### Tasks to carry out
(a) List the forms of nitrogen that the COIL 1999 data description says the water samples were analyzed for.
(b) Carry on writing the COIL 1999 data description, starting after its final sentence.

578
kdd_coil_7
1
**Author**:
**Source**: Unknown - Date unknown
**Please cite**:
%%%%%%%%%%%%%%%%%%%
Data-Description %
%%%%%%%%%%%%%%%%%%%
COIL 1999 Competition Data
Data Type
multivariate
Abstract
This data set is from the 1999 Computational Intelligence and Learning
(COIL) competition. The data contains measurements of river chemical
concentrations and algae densities.
Sources
Original Owner
[1]ERUDIT
European Network for Fuzzy Logic and Uncertainty Modelling
in Information Technology
Donor
Jens Strackeljan
Technical University Clausthal
Institute of Applied Mechanics
Graupenstr. 3, 38678 Clausthal-Zellerfeld, Germany
[2]tmjs@itm.tu-clausthal.de
Date Donated: September 9, 1999
Data Characteristics
This data comes from a water quality study where samples were taken
from sites on different European rivers of a period of approximately
one year. These samples were analyzed for various chemical substances
including: nitrogen in the form of nitrates, nitrites and ammonia,
phosphate, pH, oxygen, chloride. In parallel, algae samples were
collected to determine the algae population distributions.

[Items from a data source]
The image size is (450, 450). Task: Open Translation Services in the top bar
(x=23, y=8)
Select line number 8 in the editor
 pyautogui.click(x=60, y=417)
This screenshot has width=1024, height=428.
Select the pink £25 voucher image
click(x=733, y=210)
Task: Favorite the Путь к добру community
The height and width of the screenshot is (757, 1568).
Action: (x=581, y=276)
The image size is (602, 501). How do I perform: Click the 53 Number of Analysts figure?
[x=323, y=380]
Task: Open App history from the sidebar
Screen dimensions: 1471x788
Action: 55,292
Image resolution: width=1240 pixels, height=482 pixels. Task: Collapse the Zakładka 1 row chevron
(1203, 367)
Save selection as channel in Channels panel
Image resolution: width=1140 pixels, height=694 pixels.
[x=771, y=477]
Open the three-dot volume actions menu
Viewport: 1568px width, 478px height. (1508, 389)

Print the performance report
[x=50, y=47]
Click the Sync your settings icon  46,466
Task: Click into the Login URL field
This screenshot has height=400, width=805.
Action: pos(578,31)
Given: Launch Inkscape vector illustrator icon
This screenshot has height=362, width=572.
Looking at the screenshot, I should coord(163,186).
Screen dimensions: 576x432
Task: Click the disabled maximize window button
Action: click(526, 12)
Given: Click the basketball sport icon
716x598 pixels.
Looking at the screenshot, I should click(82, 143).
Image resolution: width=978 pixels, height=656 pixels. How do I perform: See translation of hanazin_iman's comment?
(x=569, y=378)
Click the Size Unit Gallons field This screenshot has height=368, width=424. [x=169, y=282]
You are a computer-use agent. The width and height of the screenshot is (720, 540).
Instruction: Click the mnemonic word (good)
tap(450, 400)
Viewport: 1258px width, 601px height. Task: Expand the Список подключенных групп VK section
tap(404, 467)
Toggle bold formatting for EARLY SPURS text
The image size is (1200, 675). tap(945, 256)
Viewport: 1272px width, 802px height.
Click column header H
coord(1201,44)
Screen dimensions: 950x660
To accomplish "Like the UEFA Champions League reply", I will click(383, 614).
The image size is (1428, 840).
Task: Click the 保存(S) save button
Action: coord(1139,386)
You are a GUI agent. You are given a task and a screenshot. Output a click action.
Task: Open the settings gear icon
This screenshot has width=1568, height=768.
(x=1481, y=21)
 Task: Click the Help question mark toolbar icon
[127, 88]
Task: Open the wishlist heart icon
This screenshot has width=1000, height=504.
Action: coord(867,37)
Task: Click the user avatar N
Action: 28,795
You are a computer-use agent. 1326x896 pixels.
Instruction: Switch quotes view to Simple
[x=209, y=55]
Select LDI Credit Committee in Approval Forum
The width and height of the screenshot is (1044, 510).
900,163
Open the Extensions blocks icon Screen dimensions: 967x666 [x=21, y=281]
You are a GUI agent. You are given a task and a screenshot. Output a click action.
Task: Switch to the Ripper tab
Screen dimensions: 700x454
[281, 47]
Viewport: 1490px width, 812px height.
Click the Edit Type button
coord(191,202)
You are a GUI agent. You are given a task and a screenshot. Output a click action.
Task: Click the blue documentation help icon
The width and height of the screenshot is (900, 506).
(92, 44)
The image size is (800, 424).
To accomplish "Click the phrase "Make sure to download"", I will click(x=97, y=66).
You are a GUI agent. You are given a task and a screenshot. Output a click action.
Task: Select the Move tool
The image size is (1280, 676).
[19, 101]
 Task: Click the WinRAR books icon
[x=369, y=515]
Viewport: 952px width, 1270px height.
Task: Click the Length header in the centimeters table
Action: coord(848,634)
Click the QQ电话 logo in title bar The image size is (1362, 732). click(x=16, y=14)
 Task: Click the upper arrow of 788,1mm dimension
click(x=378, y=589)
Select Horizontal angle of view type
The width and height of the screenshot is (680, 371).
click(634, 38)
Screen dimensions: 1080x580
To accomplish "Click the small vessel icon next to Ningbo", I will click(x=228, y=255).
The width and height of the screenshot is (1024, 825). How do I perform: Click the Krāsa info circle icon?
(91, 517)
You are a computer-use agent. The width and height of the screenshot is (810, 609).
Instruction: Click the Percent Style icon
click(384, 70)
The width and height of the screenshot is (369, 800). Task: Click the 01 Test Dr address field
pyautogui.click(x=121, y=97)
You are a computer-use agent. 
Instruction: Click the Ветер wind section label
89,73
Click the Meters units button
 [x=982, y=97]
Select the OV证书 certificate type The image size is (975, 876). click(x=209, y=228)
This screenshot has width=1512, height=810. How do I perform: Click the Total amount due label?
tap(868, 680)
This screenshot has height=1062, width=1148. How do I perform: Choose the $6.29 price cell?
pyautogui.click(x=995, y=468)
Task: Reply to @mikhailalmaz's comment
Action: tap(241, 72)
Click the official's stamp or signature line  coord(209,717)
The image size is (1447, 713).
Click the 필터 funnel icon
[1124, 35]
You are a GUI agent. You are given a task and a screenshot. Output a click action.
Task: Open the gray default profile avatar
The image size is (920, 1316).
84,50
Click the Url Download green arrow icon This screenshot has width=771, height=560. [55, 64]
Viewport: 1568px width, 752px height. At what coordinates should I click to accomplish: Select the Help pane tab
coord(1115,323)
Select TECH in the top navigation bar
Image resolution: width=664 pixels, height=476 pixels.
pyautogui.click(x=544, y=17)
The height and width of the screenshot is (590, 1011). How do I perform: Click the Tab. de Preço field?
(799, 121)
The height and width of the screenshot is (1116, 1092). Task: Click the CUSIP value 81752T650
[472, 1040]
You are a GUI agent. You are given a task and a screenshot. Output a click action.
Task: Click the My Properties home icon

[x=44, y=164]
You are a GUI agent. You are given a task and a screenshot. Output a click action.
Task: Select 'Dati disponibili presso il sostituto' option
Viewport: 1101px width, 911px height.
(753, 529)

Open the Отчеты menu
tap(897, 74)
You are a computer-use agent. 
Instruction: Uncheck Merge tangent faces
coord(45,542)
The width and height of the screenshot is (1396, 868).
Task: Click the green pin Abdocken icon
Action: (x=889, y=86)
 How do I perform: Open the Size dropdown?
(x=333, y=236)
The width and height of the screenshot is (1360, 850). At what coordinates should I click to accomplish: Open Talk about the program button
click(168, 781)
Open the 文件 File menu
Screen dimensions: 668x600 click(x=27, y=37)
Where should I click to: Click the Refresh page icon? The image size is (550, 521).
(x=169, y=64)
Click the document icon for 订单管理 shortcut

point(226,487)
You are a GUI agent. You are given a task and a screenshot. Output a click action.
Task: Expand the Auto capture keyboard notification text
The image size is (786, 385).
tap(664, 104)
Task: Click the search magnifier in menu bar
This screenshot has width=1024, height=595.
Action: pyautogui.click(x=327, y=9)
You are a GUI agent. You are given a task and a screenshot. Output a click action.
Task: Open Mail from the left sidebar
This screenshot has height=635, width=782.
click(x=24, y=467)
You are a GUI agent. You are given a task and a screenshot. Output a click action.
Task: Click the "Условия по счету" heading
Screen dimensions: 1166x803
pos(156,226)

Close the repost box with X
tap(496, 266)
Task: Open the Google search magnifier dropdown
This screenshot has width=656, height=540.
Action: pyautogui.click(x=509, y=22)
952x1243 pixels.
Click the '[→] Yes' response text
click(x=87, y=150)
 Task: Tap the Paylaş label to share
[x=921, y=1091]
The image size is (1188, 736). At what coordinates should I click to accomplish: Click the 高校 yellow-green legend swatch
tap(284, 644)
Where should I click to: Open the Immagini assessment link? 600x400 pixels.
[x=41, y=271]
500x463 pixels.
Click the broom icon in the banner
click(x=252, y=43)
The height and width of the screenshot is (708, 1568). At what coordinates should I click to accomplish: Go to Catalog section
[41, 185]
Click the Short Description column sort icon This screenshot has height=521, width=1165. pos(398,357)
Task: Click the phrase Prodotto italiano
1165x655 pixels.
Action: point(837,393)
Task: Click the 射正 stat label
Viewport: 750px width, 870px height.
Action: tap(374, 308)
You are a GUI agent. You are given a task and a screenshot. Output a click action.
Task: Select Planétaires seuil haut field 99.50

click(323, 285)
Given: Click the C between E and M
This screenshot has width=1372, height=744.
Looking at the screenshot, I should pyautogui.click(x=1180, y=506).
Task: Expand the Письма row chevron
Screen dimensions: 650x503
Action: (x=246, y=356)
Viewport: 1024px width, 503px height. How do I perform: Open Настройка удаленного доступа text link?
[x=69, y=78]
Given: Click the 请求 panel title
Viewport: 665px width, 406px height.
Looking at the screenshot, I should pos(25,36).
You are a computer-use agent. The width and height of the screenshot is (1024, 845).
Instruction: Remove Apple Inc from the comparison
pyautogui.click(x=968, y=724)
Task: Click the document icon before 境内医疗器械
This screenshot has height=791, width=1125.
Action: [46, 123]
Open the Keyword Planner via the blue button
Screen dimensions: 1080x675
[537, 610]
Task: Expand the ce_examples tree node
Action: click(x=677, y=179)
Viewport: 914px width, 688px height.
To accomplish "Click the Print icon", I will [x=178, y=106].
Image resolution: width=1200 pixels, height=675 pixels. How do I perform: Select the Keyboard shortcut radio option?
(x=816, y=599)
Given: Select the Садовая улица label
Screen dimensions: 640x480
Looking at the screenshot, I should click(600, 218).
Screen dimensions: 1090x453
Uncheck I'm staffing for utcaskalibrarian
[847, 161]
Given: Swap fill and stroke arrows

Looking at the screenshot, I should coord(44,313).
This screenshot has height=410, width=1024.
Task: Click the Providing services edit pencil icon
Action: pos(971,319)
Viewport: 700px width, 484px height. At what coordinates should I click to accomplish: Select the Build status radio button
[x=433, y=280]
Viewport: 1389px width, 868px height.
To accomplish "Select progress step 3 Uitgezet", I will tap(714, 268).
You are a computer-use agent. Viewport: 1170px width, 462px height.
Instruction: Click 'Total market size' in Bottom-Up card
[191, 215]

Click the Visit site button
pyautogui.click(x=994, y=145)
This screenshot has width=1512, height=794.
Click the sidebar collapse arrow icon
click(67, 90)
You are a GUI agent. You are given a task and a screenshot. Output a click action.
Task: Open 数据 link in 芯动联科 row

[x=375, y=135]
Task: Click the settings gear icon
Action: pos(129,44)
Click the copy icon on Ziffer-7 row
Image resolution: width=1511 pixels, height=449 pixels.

### Activity answers
(a) Nitrates, nitrites, ammonia

(b)
Other Relevant Information
The competition involved the prediction of algal frequency
distributions on the basis of the measured concentrations of the
chemical substances and the global information concerning the season
when the sample was taken, the river size and its flow velocity. The
competition [3]instructions contain additional information on the
prediction task.
Data Format
There are a total of 340 examples each containing 17 values. The first
11 values of each data set are the season, the river size, the fluid
velocity and 8 chemical concentrations which should be relevant for
the algae population distribution. The last 8 values of each example
are the distribution of different kinds of algae. These 8 kinds are
only a very small part of the whole community, but for the competition
we limited the number to 7. The value 0.0 means that the frequency is
very low. The data set also contains some empty fields which are
labeled with the string XXXXX.
The training data are saved in the file: analysis.data (ASCII format).
Table 1: Structure of the file analysis.data
A
K
a
g
CC[1,1]
CC[1,11]
AG[1,1]
AG[1,7]
CC[200,1]
CC[200,11]
AG[200,1]
AG[200,7]
Explanation:
CC[i,j]: Chemical concentration or river characteristic
AG[i,j]: Algal frequency
The chemical parameters are labeled as A, ..., K. The columns of the
algaes are labeled as a, ..,g.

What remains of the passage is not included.